Segment Start: GIVEN RECORDS

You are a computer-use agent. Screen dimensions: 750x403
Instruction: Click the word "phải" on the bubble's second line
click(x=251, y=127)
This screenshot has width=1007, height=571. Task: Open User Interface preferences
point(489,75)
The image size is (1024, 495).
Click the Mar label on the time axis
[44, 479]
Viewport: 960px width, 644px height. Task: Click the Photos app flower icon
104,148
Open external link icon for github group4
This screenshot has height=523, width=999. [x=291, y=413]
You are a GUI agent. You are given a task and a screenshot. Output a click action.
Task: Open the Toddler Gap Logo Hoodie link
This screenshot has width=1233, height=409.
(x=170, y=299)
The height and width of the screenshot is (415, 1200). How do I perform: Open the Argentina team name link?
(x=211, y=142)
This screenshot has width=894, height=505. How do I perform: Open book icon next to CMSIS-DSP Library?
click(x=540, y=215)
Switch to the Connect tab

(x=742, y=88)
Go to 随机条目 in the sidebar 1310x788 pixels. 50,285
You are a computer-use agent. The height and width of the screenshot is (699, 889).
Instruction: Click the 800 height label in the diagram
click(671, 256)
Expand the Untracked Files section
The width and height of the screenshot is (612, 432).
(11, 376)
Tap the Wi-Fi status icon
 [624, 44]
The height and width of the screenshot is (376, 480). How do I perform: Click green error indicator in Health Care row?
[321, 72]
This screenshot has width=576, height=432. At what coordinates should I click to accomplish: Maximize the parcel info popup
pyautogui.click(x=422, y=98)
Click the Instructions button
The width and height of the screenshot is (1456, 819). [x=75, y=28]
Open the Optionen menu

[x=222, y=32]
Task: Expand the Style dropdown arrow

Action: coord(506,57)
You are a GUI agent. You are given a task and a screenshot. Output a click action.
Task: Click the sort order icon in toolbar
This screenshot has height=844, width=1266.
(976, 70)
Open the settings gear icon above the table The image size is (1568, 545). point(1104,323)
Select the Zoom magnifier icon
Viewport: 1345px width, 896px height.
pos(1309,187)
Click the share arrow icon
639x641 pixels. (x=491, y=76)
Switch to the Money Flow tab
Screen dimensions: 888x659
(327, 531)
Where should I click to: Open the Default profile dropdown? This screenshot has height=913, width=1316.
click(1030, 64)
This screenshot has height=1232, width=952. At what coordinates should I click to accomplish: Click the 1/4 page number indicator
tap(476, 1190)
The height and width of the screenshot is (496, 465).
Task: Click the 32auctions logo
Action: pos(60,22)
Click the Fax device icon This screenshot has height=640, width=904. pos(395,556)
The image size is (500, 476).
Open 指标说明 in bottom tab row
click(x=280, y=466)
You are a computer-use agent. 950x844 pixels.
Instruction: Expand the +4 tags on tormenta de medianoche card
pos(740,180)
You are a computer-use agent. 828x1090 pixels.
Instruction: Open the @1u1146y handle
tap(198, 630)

Segment End: GIVEN RECORDS

### WHAT IS REQUIRED
Each line of the material that has "computer" in it should be counted; reply with that number alone.

### ANSWER BELOW
4